He was caught with an unlicensed firearm, ammunition and cannabis but Akeil Rishado Cumberbatch will not be sent to prison, a high court judge ruled Friday.
Justice Laurie-Ann Smith-Bovell warned him that when he returns for sentencing on May 28 he will have to pay a substantial fine in the region of $30,000 to $50,000.
Cumberbatch, 27, of Prior Park Gardens, St James, had pleaded guilty previously to possession of a firearm and four rounds of ammunition as well as possession and trafficking of cannabis on November 7, 2015.
During submissions by both sides, prosecutor Crown Counsel Rudolph Burnett told the court that considering the circumstances of Cumberbatch’s case he did not believe incarceration should be an option.
He suggested that some “hefty fines” should be imposed on the convicted man.
Burnett said: “It is the submission of the prosecution that taking all of the factors into account that this case is not one that would attract incarceration at this time, especially in this current climate, but we must be cognizant of the fact that these are very serious offences.
“The prosecution submits that taking all of the factors into account this case is ripe for a fine but this fine, if this honourable court so accepts, must reflect the seriousness of these offences.”
For having the illegal firearm, the Crown recommended a fine of $35, 000 in one month or four years in prison and $5,000 in one month or four years in prison for having the ammunition.
A fine of $10,000 in nine months or three months in prison was proposed for the possession of 1.314 kilogrammes of cannabis.
But lead attorney Arthur Holder who is representing Cumberbatch along with Rhea Layne and Ensley Grainger contended that those fines were too harsh, especially because his client had no previous convictions.
He asked Justice Smith-Bovell to first obtain his client’s financial status before imposing a fine.
Holder then said he believed a fine of $30,000 would be appropriate as he believed Cumberbatch still had much to offer to society.
The defence barrister said: “I believe that the now-convicted man can offer something to society. It is unfortunate that when this event occurred he was enrolled at the University of the West Indies studying Science and Technology and I do believe that he would have learnt from this lesson. It has in essence stymied some of his growth in relation to his educational achievements but he is a budding businessman and he has a lot to offer to society.”
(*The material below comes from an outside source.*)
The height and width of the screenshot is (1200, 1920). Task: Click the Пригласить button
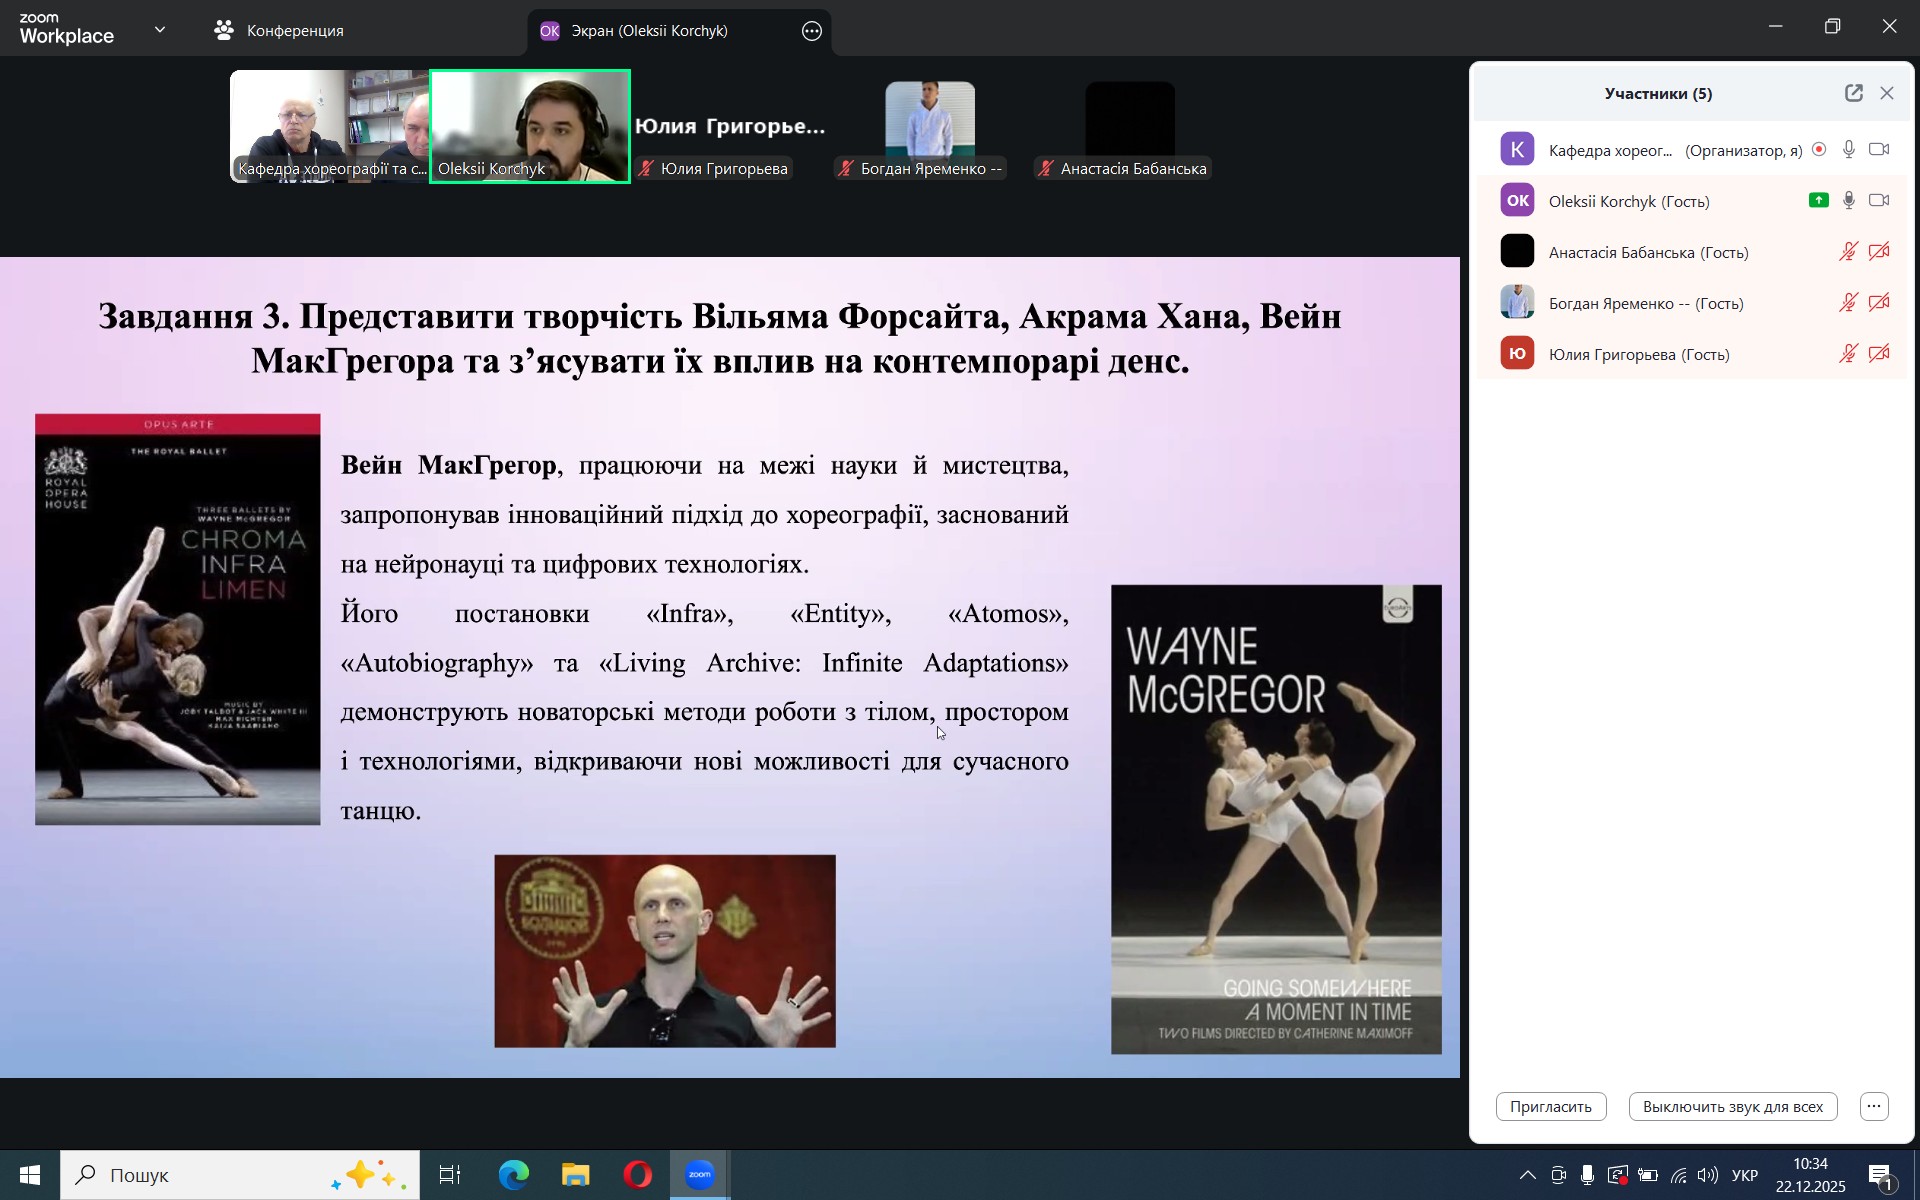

Justice Smith-Bovell acknowledged that Cumberbatch’s situation was not typical given that he had nine CXC certificates.
When she asked Cumberbatch how he got himself involved in the crimes, he said it was uncharacteristic of him and regretted the decision he made.
“That was not supposed to happen to me but it taught me a lesson and probably it taught someone else a lesson too,” he said while admitting that he was holding the gun and the drugs for someone.
A remorseful Cumberbatch told the court that his remand at HMP Dodds had been a rehabilitative process and that he was now a changed man.
He said since being bailed he had started a business that offered several services including landscaping and power washing.
Cumberbatch told the court his parents would be willing to assist him in paying a fine.
Justice Smith-Bovell told him to come prepared on the sentencing date to pay a significant sum.
The judge declared: “If you think your parents are going to help you I suggest you have a conversation with them. The prosecution is asking for $50,000 and your attorney is asking for $30,000, so at least you would know that the figure is between $50,000 and $30,000 based on the submissions made, so start gathering up and walk with what you can.”